Wednesday, July 27, 2011

Degradation of Privacy

I guess this stance is an unpopular one - or, rather, an unfashionable one - but I really hate when companies gather data about me and my friends.

I'm bringing this up here because I catch a lot of flak about it from even fairly geeky friends. So let me explain why I am against corporations collecting and retaining information. More specifically, why I think it should be illegal for corporations to use facial recognition software or otherwise "deanonymize" information.

Let's start small.

Point one: corporations cannot be trusted to keep data safely. Corporate IT practices are notoriously poor, and there have been hundreds of examples of accounts (even ones with financial information such as credit card numbers) being stolen by the hundreds of thousands. Sony is the most recent loud example, but Citibank and others show it is hardly a black swan.

So, even before we get to things like privacy, corporations can't even be trusted to keep the data they actually need to operate day to day safe. There are plenty of practices that can keep user data safe even if the corporate database is hacked or leaked. These all involve not keeping data. Only keeping hashes, discarding the credit card number except perhaps the last four digits for identification, and so on.

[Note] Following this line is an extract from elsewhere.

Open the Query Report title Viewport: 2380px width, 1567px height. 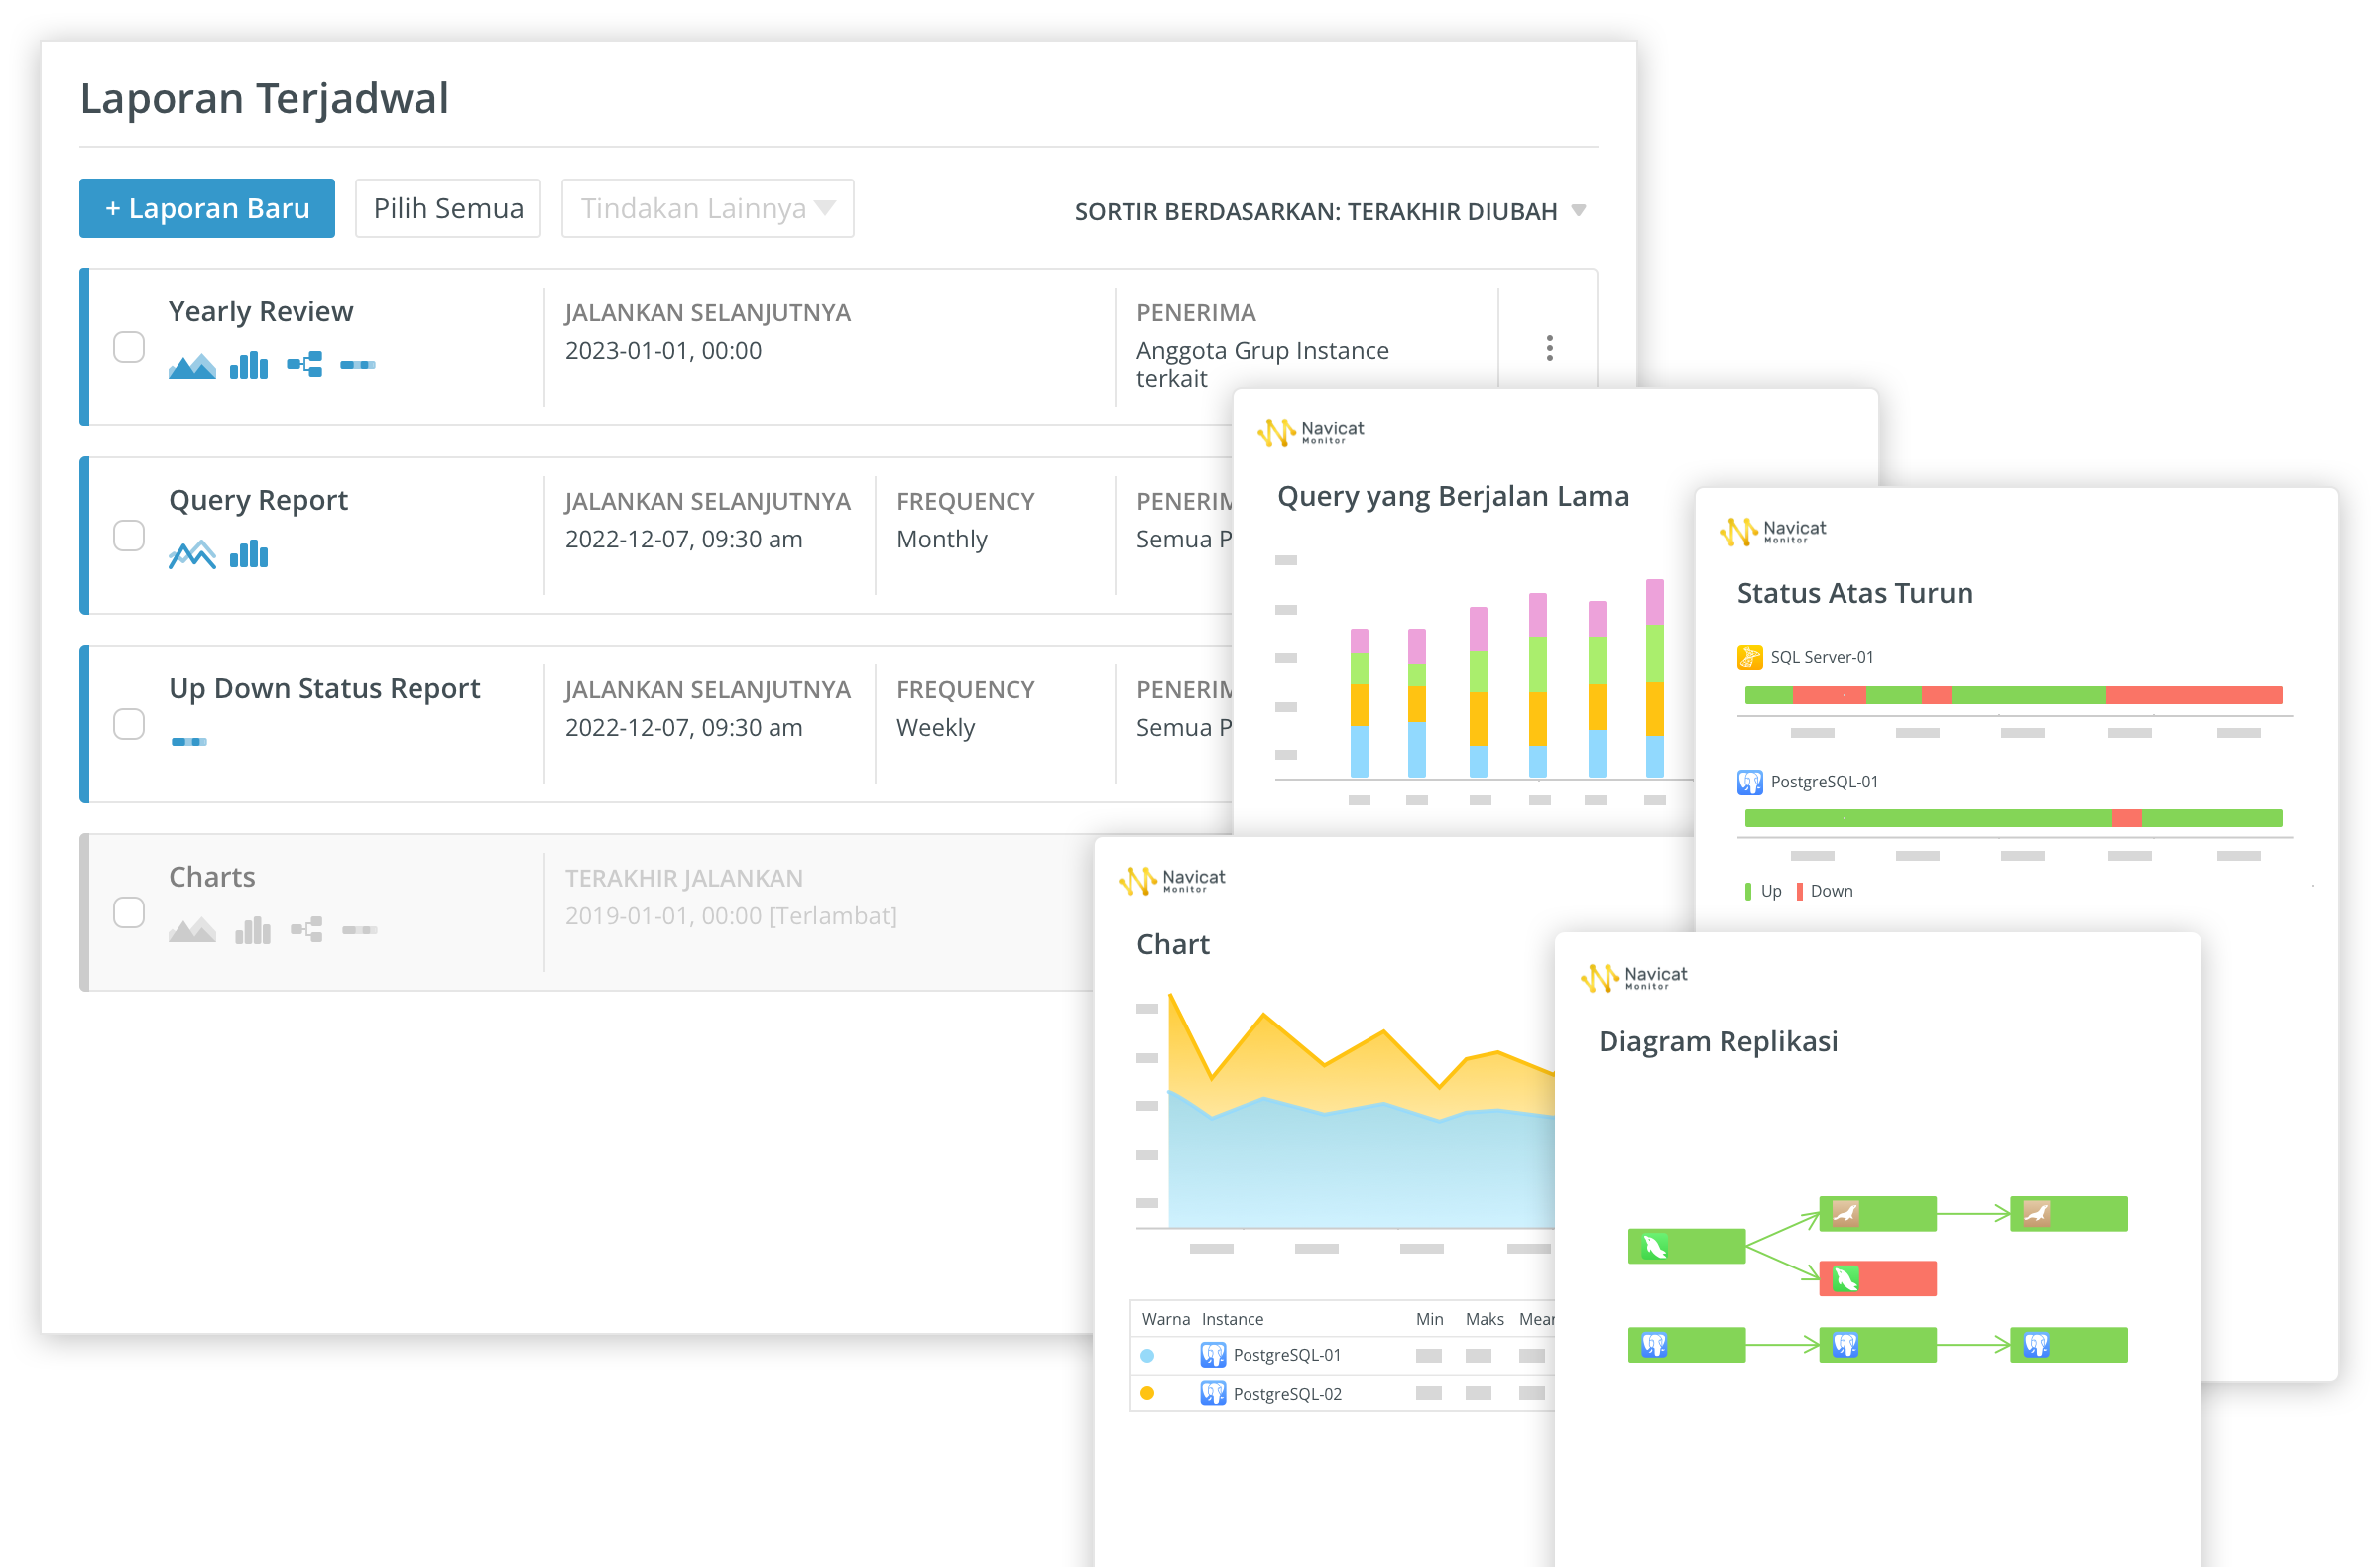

Some data are less critical. It's a pain when someone steals 500,000 client email addresses, but it's probably not going to result in your clients actually being harmed significantly - just an uptick in the amount of useless spam being caught by the filters. Except that's not actually true: that data can help deanonymize other data, which is a problem most people don't bother considering.

Point two: Data give corporations advantages. Corporations are businesses, 99.99999% of which are out to get as much money as possible. Even without any information about you, corporations build their products to lock you in and drill your pockets as much as possible.

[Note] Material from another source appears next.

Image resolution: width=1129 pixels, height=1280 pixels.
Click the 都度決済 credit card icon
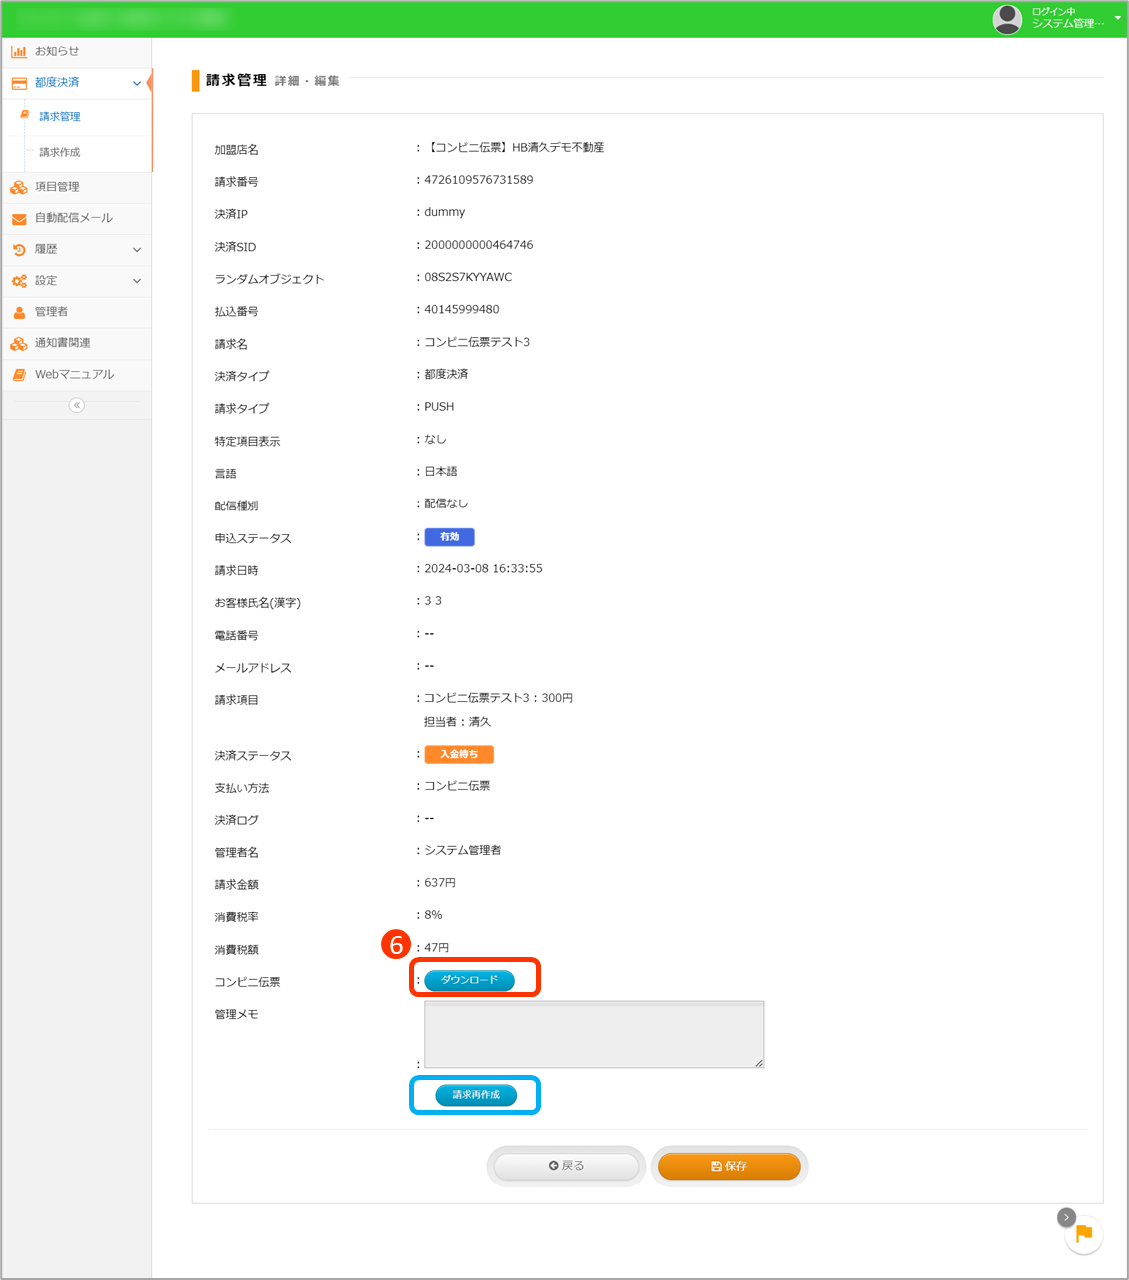tap(19, 83)
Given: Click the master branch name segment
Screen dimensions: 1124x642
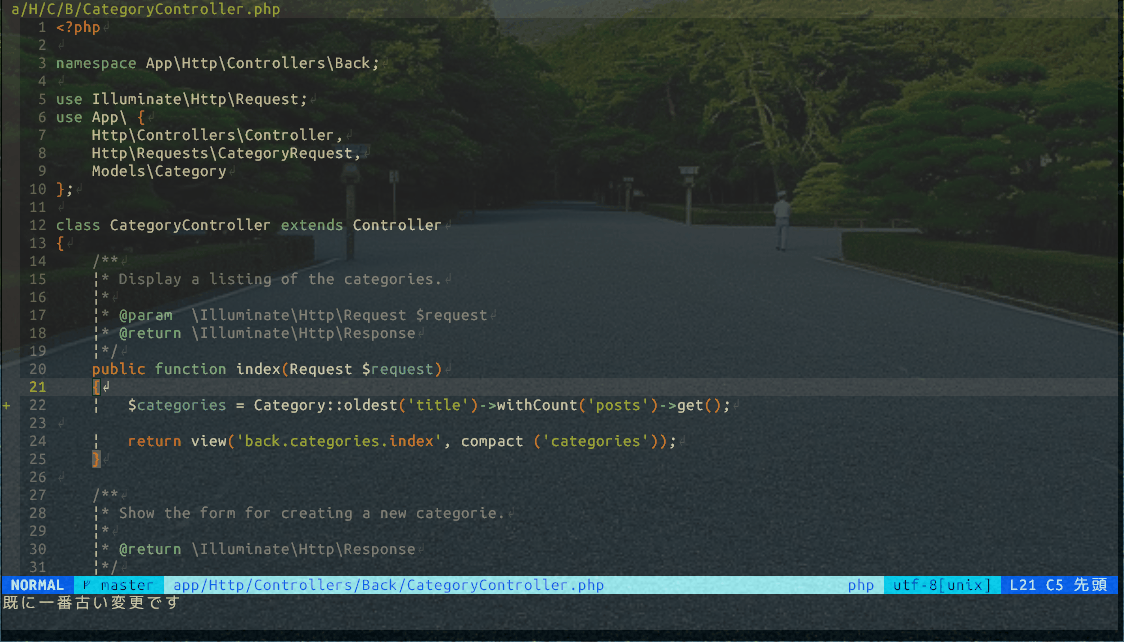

While I don't like this much, I understand that it's not feasible to magically make corporations stop doing that. So let's proceed with the idea that any advantage the corporation can get will go to mining its consumers as much as possible.

Normally, this is moderated by competition. If one company is too abusive, you can switch to a competitor that offers a very similar product.

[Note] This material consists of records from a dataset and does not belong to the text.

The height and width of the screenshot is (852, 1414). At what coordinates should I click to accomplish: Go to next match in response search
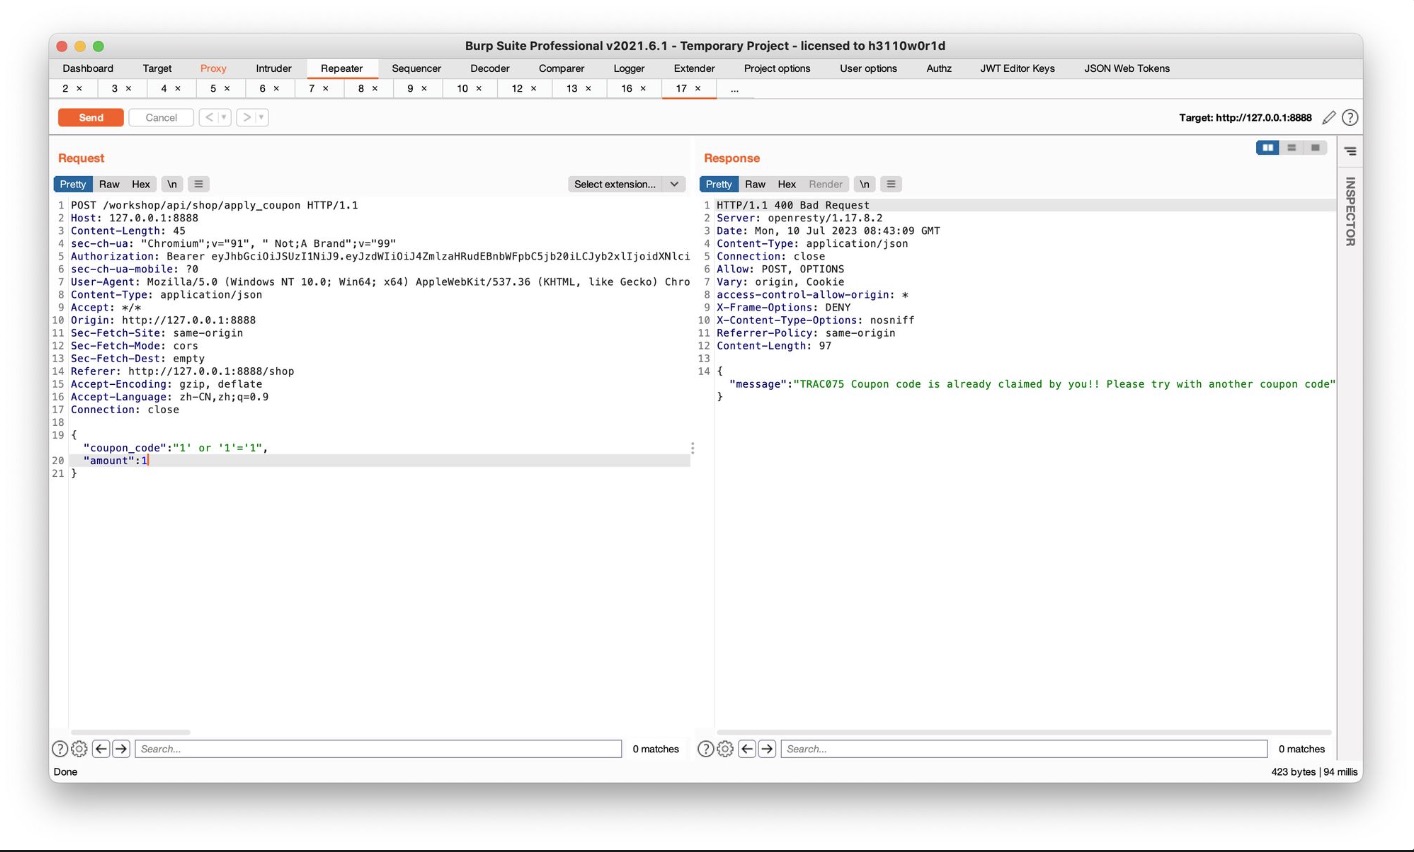click(x=767, y=749)
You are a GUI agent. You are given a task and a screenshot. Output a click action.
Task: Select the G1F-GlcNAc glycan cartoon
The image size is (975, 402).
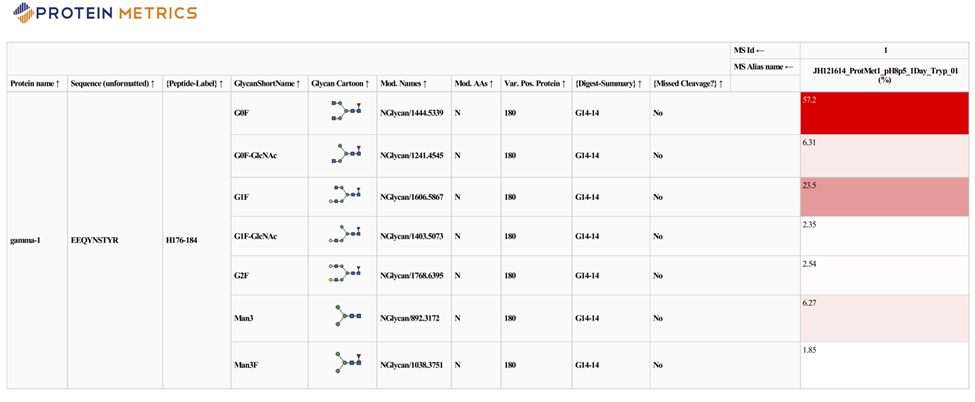click(343, 235)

However, data are nontransferable value. It's best to think of data as the on-line equivalent of "location, location, location!" The reason eBay is popular is because eBay is popular: the mass of data it has - the number of transactions, the ratings history, and so on - makes it more valuable to post your stuff to eBay than a smaller competitor. The only competitors likely to succeed are those specializing in very limited fields where the noise on eBay is actually a downside.

This is true of social data as well. A big difficulty for most people moving from Facebook to Google+ was the need to recreate their social network. Google+ reduced this difficulty by offering up suggestions based on your email history. Google was able to (somewhat) overcome the mass of Facebook's data by leveraging its own, similar data. However, a social site such as Appleseed does not have data to leverage, and is therefore at a tremendous disadvantage.

This is not simply value-add data, either. Having information about your users allows you to advertise to them as well as actually make their experience better. Amazon is a great example of this, where it will advertise hundreds of targeted ads at you every page - "also bought X" "if you like Y, try Z" "EVERYONE IS BUYING A KINDLE OH GOD WHY WON'T YOU BUY A KINDLE YOU BASTARD LOOK HERE IS EVERY KINDLE EVER JUST PICK ONE BUY IT PLEEEEEEEEAAAASE!"

And so on.

This is a business advantage. Better advertising of related services and products is an advantage. It can generate revenue via ad fees or via higher conversion rates on direct sales.

Summary: think of data as location. The more data someone has, the closer they are to your house. That means that you're more likely to shop there, and if they open another store in their mall, you'll be more likely to shop at that new store. Data are a direct business advantage, and you're not likely to drive an hour to go to some interesting new place no matter how fancy-pants it is in comparison.

Point three: data can be combined, and it is easier to do so if you have more data. Some of you may have noticed I've been sticking to "data as plural", normally a pedantic and irritating choice. This is because I think one detail most people miss about data is that it is plural. Data is not like a bouncy ball. Data are like water in a cup.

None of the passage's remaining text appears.